Este tema ha sido delicado y muy doloroso para este país. Muchas guerras civiles se pelearon por esta causa. No veo porque ahora el México repúblicano y jacobino tendría que renunciar a sus conquistas.

Dave dijo...

Difiero contigo en la mayoría de tus conclusiones, me desconcierta de sobre manera que en tus ideas soslayes las nociones juaristas y reduzcas al absurdo una relación tan potencialmente peligrosa, en términos de progreso, para la sociedad mexicana, esto bajo la falacia de "en pro de la democracia", dan ganas de decir que ni siquiera entiendes porque se debió haber separado desde un principio. Ahora, parece que tienes una preferencia unívoca a los términos libertad, tolerancia, etc versus los términos censura y prohibición, no todo lo que toleres es bueno y no todo lo que censures es malo, pero no planteas nada al respecto en ese sentido, sólo sigues tu discurso de "como así es... pues mejor hagámoslo oficial" .... una reforma así no puede ser positiva(entiéndase esto social y políticamente) , ni mucho menos progresista, sino ¿para que nos reformamos? ¿Dónde esta el avance?

azaeru dijo...

se agradece su opinion y se respeta pero es como si yo un hombre de 25 años dijera que espero mi regalo de los reyes magos en realidad hay que ver los hechos historicos y conocer un poquito mas de leyes

Vincent dijo...

Soy ateo, y sin intenciones de imponer mi perspectiva, pero sí con un fuerte sentido de la congruencia, debo decir que estoy en total desacuerdo con que al clero se le permita meser las tendencias políticas del pueblo en base a fundamentos religiosos. Estoy en desacuerdo porque lo que debe influír sobre las decisiones políticas del pueblo no son los decretos divinos supuestamente entregados al clero por una deidad (¿qué clase de civilización precaria hace esto hoy en día?), si no la racionalidad del pueblo alimentada por la observación rigurosa de los hechos de la vida real. Abrirle la puerta a un incremento en la influencia del clero sobre la política de nuestro país implica un mayor abandono de nuestra capacidad de decidir en base a nuestras propias observaciones de la realidad social, y un mayor sometimiento de nuestra libertad política a la voluntad de quienes utilizan el "fundamento" de que un Dios o Dioses les comunicaron personalmente su voluntad divina, cosa que, sinceramente, me resulta bastante medieval.

jjas dijo...

"El pueblo que no conose su historia esta condenado a repetirla" una cita muy cierta en todos los aspectos.
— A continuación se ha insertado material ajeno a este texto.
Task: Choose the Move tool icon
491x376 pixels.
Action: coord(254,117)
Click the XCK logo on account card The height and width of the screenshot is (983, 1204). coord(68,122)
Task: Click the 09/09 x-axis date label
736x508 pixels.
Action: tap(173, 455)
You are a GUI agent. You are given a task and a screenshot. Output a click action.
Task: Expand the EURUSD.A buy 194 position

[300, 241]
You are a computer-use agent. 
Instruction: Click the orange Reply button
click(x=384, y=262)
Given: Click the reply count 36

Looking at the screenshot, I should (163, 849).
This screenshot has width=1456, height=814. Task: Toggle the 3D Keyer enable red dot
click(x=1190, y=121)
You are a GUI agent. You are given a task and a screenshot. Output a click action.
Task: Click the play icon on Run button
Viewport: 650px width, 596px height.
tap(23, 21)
La diferencia de nosotros es que si la conocemos! y aun asi vemos estos intentos de "libertad" como algo para celebrar. A lo largo de la historia universal se ah visto que ocurre cuando una "fe" llega a ser la protagonista en un gobierno y todos llevaron a las mismas concecuencias, Intolerancia,abusos, autoritarismio, crimen y condena inpartida solo por no creer en lo que todos creen, y todo esto llego de la misma manera que se hace ahora, con cortinas de humo y polvaredas que terminaron en lo que todos deberiamos de saber, esto es´peligroso para el pais porque si se puede modificar esto ¿que se impide modificar los demas? a decir verdad yo no quisiera un cura impartiendo religion en una escuela publica para mi sera algo ¡peligroso! para niños (pederastas) y jovenes ya que fomentarian una creencia universal y no la divercidad de ideas a las que un individuo tiene derecho!